Он думает, Ламберта погубит не крещение, а corpus Christi, Тело Христово.


Стивен Гардинер входит стремительно; он замедляет шаг, оба останавливаются, разворачиваются грудью, одновременно снимают шляпы – безукоризненная учтивость. Однако Стивену учтивости хватает лишь на миг.

– Не знаю, что вы тут творили в мое отсутствие, – говорит Стивен. – Не понимаю, почему вы терпели анабаптиста.
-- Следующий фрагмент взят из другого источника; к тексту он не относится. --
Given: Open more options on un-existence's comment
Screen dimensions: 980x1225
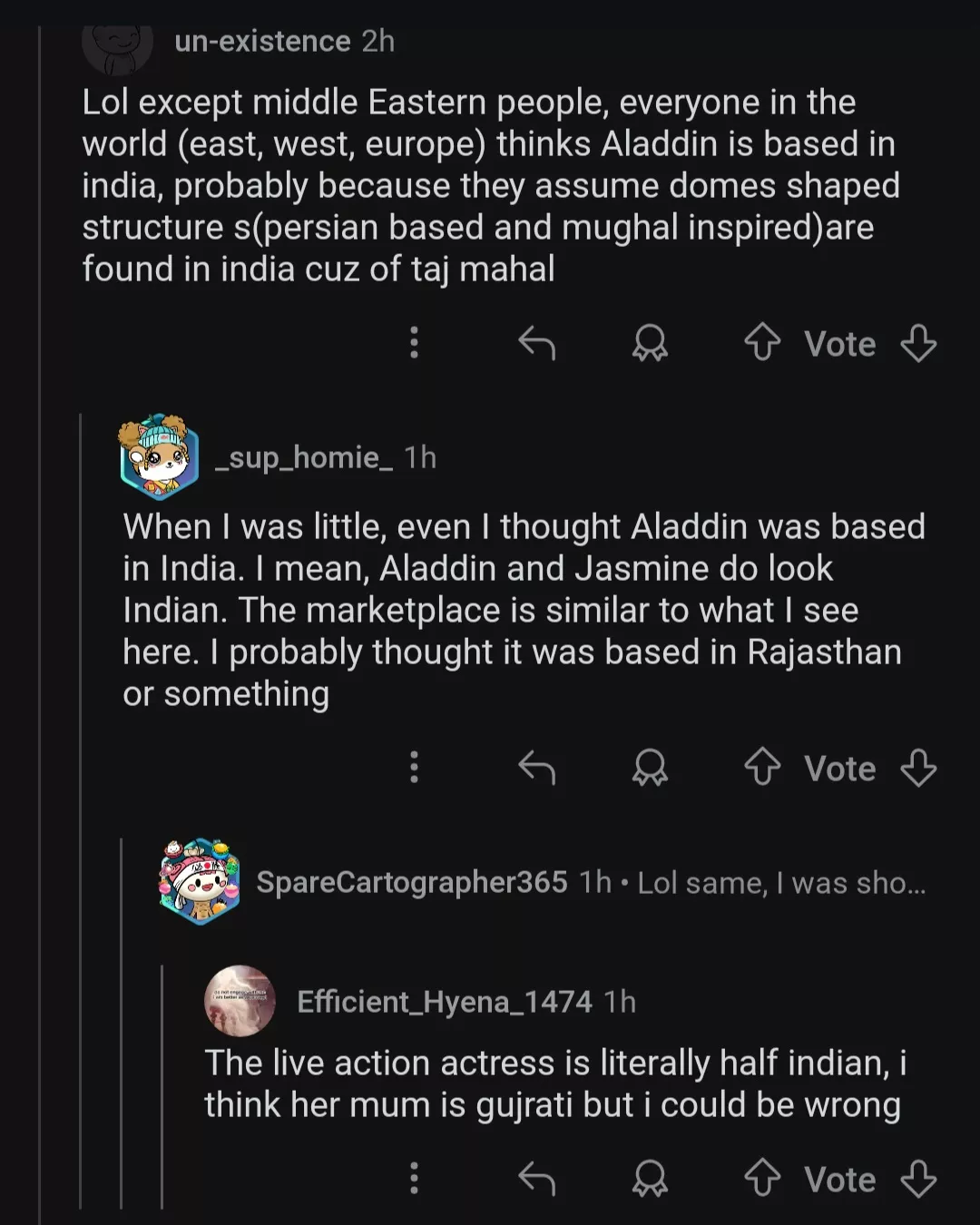Looking at the screenshot, I should 414,343.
Если вы не сам такой.

В воображении он сбрасывает джеркин, закатывает рукава и бьет Стивена в нос. Какая досада! Стивена не было три года, а желание двинуть ему в морду ничуть не ослабело.

– Да неужто похож? – говорит он. – Те, кого вы называете анабаптистами, не присягают. Не служат королям. Не трудятся на общее благо, не подчиняются магистратам, а главное, не дают детям книг. Они любят невежество. Считают, что мы живем в последние времена, так зачем чему-нибудь учиться? Зачем сеять и жать? Урожай не понадобится.

– Что же, – замечает Гардинер, – разумно, если верить, что Христос придет скоро. Я в это не верю, но полагал, что, возможно, верите вы.

– Вам известно, что я не имею ничего общего с этой сектой.

– Быть может, и не имеете. – Стивен улыбается. – Во всяком случае, вы, очевидно, думаете о завтрашнем дне. Собираете себе сокровище на земле, не так ли? Собственно, вы почти ничем больше не занимаетесь.

– Теперь вы вернулись в Англию и увидите, чем я занимаюсь.


В полдень под звуки труб выходит король. День пасмурный, но Генрих в белом с головы до ног, похож на сказочную ледяную гору.

Король садится на помосте под балдахином. Ярусы скамей заполнены зрителями. Духовенство сидит по правую руку от короля, дворянство – по левую. Залу богато украсили флагами и штандартами, принесли из гардеробной шпалеры, так что теперь на собравшихся смотрят библейские фигуры: Даниил, Иов, Соломон без царицы Савской.

Он, викарий короля по делам церкви, садится. Епископ Тунстолл вежливо ему кивает. Епископ Стоксли обжигает его взглядом. Барнс сидит как истукан. Кранмер как будто съежился. Хью Латимер то вскакивает, то садится, подбегает к одному, к другому, хлопает по плечу, шепчет на ухо, передает записочки.